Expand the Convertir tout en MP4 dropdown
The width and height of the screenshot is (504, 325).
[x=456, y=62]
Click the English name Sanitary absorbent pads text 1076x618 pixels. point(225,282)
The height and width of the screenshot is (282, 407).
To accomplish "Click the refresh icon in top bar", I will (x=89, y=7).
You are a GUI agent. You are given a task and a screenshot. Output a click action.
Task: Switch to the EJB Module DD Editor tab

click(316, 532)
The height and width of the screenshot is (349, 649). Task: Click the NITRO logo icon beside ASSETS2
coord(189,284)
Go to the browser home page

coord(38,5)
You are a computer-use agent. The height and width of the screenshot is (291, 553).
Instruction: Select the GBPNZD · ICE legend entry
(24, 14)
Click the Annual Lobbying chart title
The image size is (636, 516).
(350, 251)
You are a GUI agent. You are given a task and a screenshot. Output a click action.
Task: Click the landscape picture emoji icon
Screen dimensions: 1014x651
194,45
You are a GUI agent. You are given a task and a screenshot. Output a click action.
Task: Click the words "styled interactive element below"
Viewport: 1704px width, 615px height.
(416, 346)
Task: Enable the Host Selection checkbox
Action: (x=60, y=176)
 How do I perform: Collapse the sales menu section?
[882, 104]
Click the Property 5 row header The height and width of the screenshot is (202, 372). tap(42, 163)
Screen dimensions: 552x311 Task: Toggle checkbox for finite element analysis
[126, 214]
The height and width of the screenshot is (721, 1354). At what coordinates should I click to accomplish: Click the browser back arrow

+ + +

AIM OF THE EXERCISE: Return the material exactly as it was provided.

RESPONSE:
Expand the Convertir tout en MP4 dropdown
The width and height of the screenshot is (504, 325).
[x=456, y=62]
Click the English name Sanitary absorbent pads text 1076x618 pixels. point(225,282)
The height and width of the screenshot is (282, 407).
To accomplish "Click the refresh icon in top bar", I will (x=89, y=7).
You are a GUI agent. You are given a task and a screenshot. Output a click action.
Task: Switch to the EJB Module DD Editor tab

click(316, 532)
The height and width of the screenshot is (349, 649). Task: Click the NITRO logo icon beside ASSETS2
coord(189,284)
Go to the browser home page

coord(38,5)
You are a computer-use agent. The height and width of the screenshot is (291, 553).
Instruction: Select the GBPNZD · ICE legend entry
(24, 14)
Click the Annual Lobbying chart title
The image size is (636, 516).
(350, 251)
You are a GUI agent. You are given a task and a screenshot. Output a click action.
Task: Click the landscape picture emoji icon
Screen dimensions: 1014x651
194,45
You are a GUI agent. You are given a task and a screenshot. Output a click action.
Task: Click the words "styled interactive element below"
Viewport: 1704px width, 615px height.
(416, 346)
Task: Enable the Host Selection checkbox
Action: (x=60, y=176)
 How do I perform: Collapse the sales menu section?
[882, 104]
Click the Property 5 row header The height and width of the screenshot is (202, 372). tap(42, 163)
Screen dimensions: 552x311 Task: Toggle checkbox for finite element analysis
[126, 214]
The height and width of the screenshot is (721, 1354). At what coordinates should I click to accomplish: Click the browser back arrow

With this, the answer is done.